Closed chenjunson closed 4 years ago
可以使用预训练模型的,你在指令里面加上pt就可以了
加上- pt后报错如下: chenjunsong@chenjunsong-GJ5CN64:~/U-YOLOv3$ python3 train.py --data data/obj.data --batch-size 5 --cfg cfg/yolov3-mobilenet/yolov3-mobilenet.cfg --weights weights/yolov3-mobilenet.weights -pt Apex recommended for faster mixed precision training: https://github.com/NVIDIA/apex Namespace(KDstr=-1, adam=False, batch_size=5, bucket='', cache_images=False, cfg='./cfg/yolov3-mobilenet/yolov3-mobilenet.cfg', data='data/obj.data', device='', ema=False, epochs=601, evolve=False, img_size=[320, 640], multi_scale=False, name='', nosave=False, notest=False, prune=-1, pt=True, qlayers=-1, quantized=-1, rect=False, resume=False, s=0.001, single_cls=False, sr=False, t_cfg='', t_weights='', weights='weights/yolov3-mobilenet.weights') Using CUDA device0 _CudaDeviceProperties(name='GeForce GTX 1060', total_memory=6072MB)
Start Tensorboard with "tensorboard --logdir=runs", view at http://localhost:6006/
Model Summary: 229 layers, 2.37856e+07 parameters, 2.37856e+07 gradients
Optimizer groups: 70 .bias, 55 Conv2d.weight, 104 other
Traceback (most recent call last):
File "train.py", line 523, in
我把yolov3-mobilenet.weights改为yolov3-mobilenet.pt错误就变成这样了:chenjunsong@chenjunsong-GJ5CN64:~/U-YOLOv3$ python3 train.py --data data/obj.data --batch-size 5 --cfg cfg/yolov3-mobilenet/yolov3-mobilenet.cfg --weights weights/yolov3-mobilenet.pt -pt Apex recommended for faster mixed precision training: https://github.com/NVIDIA/apex Namespace(KDstr=-1, adam=False, batch_size=5, bucket='', cache_images=False, cfg='./cfg/yolov3-mobilenet/yolov3-mobilenet.cfg', data='data/obj.data', device='', ema=False, epochs=601, evolve=False, img_size=[320, 640], multi_scale=False, name='', nosave=False, notest=False, prune=-1, pt=True, qlayers=-1, quantized=-1, rect=False, resume=False, s=0.001, single_cls=False, sr=False, t_cfg='', t_weights='', weights='weights/yolov3-mobilenet.pt') Using CUDA device0 _CudaDeviceProperties(name='GeForce GTX 1060', total_memory=6072MB)

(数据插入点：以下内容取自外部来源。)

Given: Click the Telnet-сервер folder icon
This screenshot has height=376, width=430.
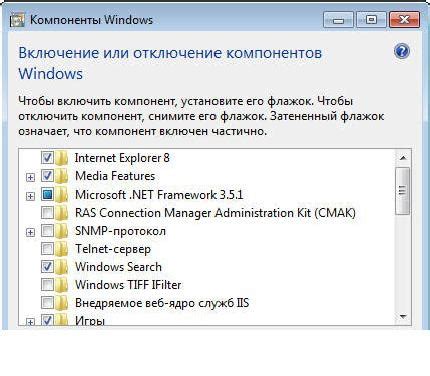Looking at the screenshot, I should pyautogui.click(x=62, y=249).
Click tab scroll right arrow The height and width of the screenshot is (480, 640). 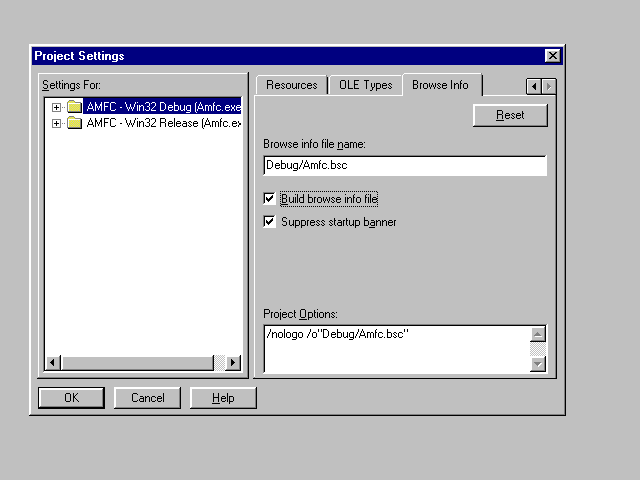(x=548, y=87)
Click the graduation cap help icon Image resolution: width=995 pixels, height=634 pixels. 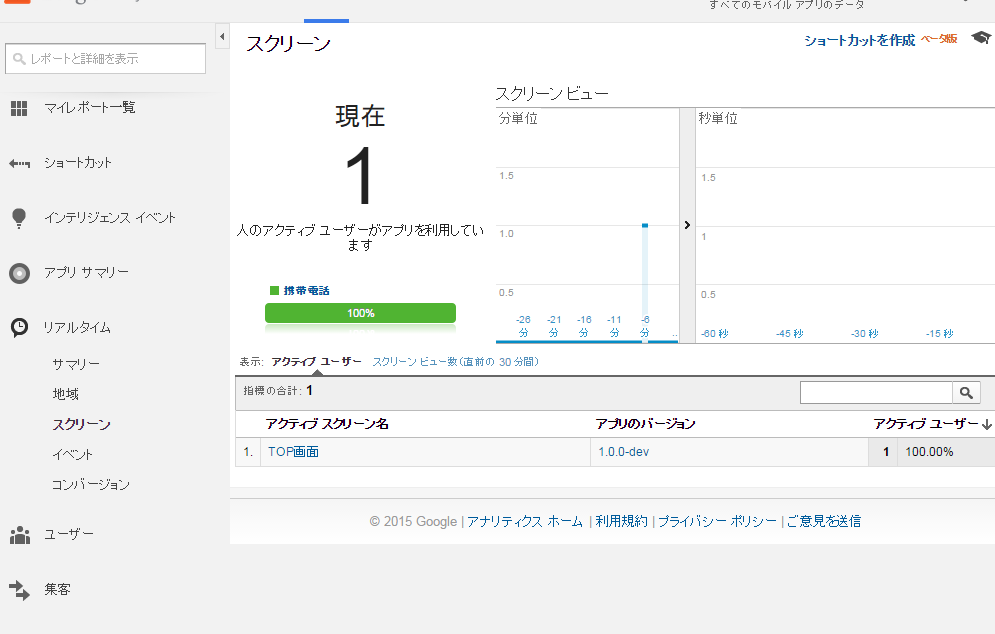[980, 39]
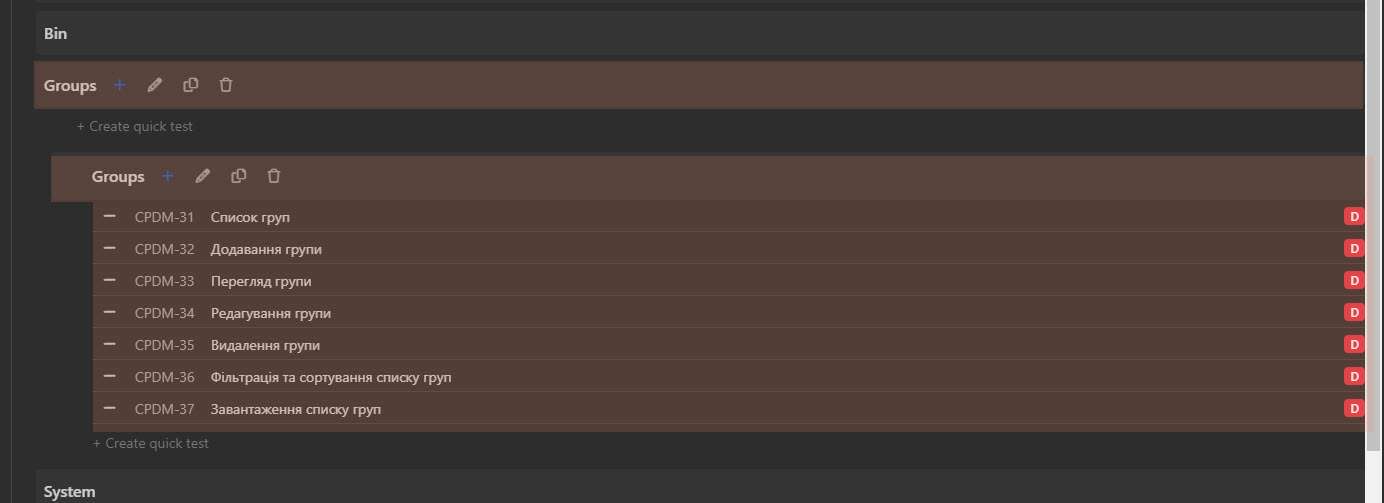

Start Tensorboard with "tensorboard --logdir=runs", view at http://localhost:6006/
Model Summary: 229 layers, 2.37856e+07 parameters, 2.37856e+07 gradients
Optimizer groups: 70 .bias, 55 Conv2d.weight, 104 other
Traceback (most recent call last):
File "train.py", line 523, in
似乎注释掉assert ptr == len(weights)这行命令就能训练了。但注释掉这行后训练,算是加载了预训练模型,还是没有呢?
--cfg cfg/yolov3-mobilenet/yolov3-mobilenet.cfg 这块,你的cfg文件需要重写一下,你可以参照我的不同数据集上的cfg文件,更改类别,yolo层前的一层卷积的通道数,重写一个cfg文件再训练就可以了
那个cfg文件我改过了,类别改得1,那个yolo层前的一层卷积的通道数改成了18。你说的是要改这两个部分吧,三处的yolo层都改过了。 [convolutional] size=1 stride=1 pad=1 filters=18 activation=linear
[yolo] mask = 6,7,8 anchors = 10,13, 16,30, 33,23, 30,61, 62,45, 59,119, 116,90, 156,198, 373,326 classes=1 num=9 jitter=.3 ignore_thresh = .7 truth_thresh = 1 random=1
我用你项目里面带的那个yolov3-mobilenet-hand.cfg也是只有一类目标,可以对我的数据集进行训练,可能是我的那个cfg文件那块有问题,我去对比找找看,非常感谢。
如果是单分类你可以用hand的那个,不过建议你最好重新聚类一下anchor
嗯,是的,我去重新聚类一下anchor。
我只有一类目标,可以用你在项目中给出的coco的80类的yolov3-mobilenet.weights预训练模型吗?我用这个预训练模型会报错,是需要改一下什么地方吗?